- _The task_: Please write each entry out again exactly as shown.

[Records from a dataset]
○ ○ ○ ○

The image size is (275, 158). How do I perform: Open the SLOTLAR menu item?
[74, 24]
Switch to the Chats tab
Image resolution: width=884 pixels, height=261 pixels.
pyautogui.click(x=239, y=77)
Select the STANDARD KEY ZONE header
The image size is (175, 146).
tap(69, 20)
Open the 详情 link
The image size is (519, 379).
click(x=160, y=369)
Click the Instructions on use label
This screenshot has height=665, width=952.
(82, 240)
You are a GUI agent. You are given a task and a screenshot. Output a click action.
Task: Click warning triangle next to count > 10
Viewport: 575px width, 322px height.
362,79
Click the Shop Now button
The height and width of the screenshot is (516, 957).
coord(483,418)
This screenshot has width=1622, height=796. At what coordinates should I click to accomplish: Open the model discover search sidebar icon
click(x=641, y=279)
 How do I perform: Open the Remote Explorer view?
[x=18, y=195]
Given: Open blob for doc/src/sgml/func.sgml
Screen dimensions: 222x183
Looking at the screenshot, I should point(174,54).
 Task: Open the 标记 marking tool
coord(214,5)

○ ○ ○ ○

- _Reply_:
The image size is (275, 158). How do I perform: Open the SLOTLAR menu item?
[74, 24]
Switch to the Chats tab
Image resolution: width=884 pixels, height=261 pixels.
pyautogui.click(x=239, y=77)
Select the STANDARD KEY ZONE header
The image size is (175, 146).
tap(69, 20)
Open the 详情 link
The image size is (519, 379).
click(x=160, y=369)
Click the Instructions on use label
This screenshot has height=665, width=952.
(82, 240)
You are a GUI agent. You are given a task and a screenshot. Output a click action.
Task: Click warning triangle next to count > 10
Viewport: 575px width, 322px height.
362,79
Click the Shop Now button
The height and width of the screenshot is (516, 957).
coord(483,418)
This screenshot has width=1622, height=796. At what coordinates should I click to accomplish: Open the model discover search sidebar icon
click(x=641, y=279)
 How do I perform: Open the Remote Explorer view?
[x=18, y=195]
Given: Open blob for doc/src/sgml/func.sgml
Screen dimensions: 222x183
Looking at the screenshot, I should point(174,54).
 Task: Open the 标记 marking tool
coord(214,5)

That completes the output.